The Palazzo delle Assicurazioni Generali occupies almost the entire east side of Piazza Venezia in Rome. Part of the building is occupied by a collection of archaeological objects, some of which were found during the construction of the building.
Palazzo delle Assicurazioni Generali Rome
Address, opening times and ticket price
Address: Piazza Venezia, 11 – Rome. Telephone: 800 360 622 (Mon, Wed, Fri 9:00 – 13:00; Tue and Thu 14:00 – 18:00). Opening Hours: The collection can be visited by appointment only. Entrance fee: Free of charge. The title of the exhibition is Radici del Presente (“Roots of the Present”). Admission: Free of charge.
History and description
Built between 1906 and 1911, the Palazzo delle Assicurazioni Generali was named after the insurance company that commissioned its construction. It took the place of a number of pre-existing buildings. These had been destroyed when it was decided to enlarge the Piazza Venezia in order to accommodate the newly built Vittoriano.
The two buildings that were destroyed were the Palazzo Bolognetti-Torlonia and the Palazzo Nepoti. The facades of both buildings had previously been more or less in line with Via del Corso.
The architect responsible for the layout of the renovated square was Giuseppe Sacconi. After he had also outlined the general architecture of the new building, Guido Cirilli was appointed to further fill in the details.
In order to maintain the symmetry of the square, the Palazzo delle Assicurazioni Generali was designed to resemble the Palazzo Venezia across the square. It was even provided, like its neighbor across the street, with a large square tower.
The bas-relief above the main entrance depicts the Venetian Lion. This dates from the 16th century and originally decorated the tower at the Portello Novo in the city wall of Padua. In 1797 Napoleon’s troops had thrown this symbol of Venice into the moat. Later it was fished out again to end up on the facade of the Palazzo delle Assicurazioni Generali.
In addition to the aforementioned palaces, some streets and squares were also razed to the ground. Among these was the Piazza Macel de’ Corvi. One of the houses in this square had a plaque which read that Michelangelo at some point used to live there. This plaque can now be seen on the right wall of the Palazzo.

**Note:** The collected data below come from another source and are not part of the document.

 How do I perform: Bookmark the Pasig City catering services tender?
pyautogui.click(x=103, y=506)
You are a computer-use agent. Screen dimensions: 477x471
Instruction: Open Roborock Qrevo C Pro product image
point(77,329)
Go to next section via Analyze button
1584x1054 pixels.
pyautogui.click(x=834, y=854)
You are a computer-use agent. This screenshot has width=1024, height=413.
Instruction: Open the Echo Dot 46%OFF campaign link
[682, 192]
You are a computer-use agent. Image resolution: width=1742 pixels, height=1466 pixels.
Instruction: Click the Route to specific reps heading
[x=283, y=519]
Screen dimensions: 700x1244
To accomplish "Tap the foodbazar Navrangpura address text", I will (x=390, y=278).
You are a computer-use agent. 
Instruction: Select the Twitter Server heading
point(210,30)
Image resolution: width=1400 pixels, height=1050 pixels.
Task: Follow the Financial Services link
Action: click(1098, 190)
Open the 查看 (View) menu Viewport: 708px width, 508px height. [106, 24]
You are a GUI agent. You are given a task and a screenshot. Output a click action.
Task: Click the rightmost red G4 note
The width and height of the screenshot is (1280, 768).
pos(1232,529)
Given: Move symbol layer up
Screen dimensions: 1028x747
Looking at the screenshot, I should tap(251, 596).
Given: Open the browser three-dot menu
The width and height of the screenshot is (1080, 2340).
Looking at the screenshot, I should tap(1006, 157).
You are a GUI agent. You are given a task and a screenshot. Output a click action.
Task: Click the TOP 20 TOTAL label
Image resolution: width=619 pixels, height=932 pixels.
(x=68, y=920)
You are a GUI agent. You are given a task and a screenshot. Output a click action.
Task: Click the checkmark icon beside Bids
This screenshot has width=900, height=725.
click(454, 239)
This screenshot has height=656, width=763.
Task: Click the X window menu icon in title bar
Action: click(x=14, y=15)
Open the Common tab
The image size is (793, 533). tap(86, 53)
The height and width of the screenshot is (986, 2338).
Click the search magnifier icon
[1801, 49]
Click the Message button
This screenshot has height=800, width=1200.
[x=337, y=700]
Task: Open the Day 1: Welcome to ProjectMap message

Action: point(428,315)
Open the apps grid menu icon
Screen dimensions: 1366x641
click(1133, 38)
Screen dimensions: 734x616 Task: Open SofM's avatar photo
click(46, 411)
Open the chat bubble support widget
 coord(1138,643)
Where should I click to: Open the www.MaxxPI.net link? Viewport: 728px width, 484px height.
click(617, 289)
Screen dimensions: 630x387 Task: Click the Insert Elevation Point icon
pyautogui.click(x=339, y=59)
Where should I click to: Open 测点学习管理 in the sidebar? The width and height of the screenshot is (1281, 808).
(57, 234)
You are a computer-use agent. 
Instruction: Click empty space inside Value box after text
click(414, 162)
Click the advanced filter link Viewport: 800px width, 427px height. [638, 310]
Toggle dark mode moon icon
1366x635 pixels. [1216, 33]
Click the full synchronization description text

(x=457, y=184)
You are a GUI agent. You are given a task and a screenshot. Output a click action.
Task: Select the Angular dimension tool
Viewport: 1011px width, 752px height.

At the corner of Piazza Venezia and Via Cesare Battisti, there used to be a cafe called Faraglia. Soon after its opening in 1906, this became one of the most famous cafes in Italy. However, after Mussolini moved into the Palazzo Venezia, it was closed for security reasons.
“Roots of the Present”
The archaeological collection of the Assicurazioni Generali consists of about 300 objects. Apart from those found during the construction of the palace itself, the objects come from the collections of the Palazzo Poli in Piazza di Spagna e Palazzo Merolli in Via delle Tre Cannelle. Except for a Greek relief from the 2nd century B.C., all objects date from the 2nd to the 5th century A.D.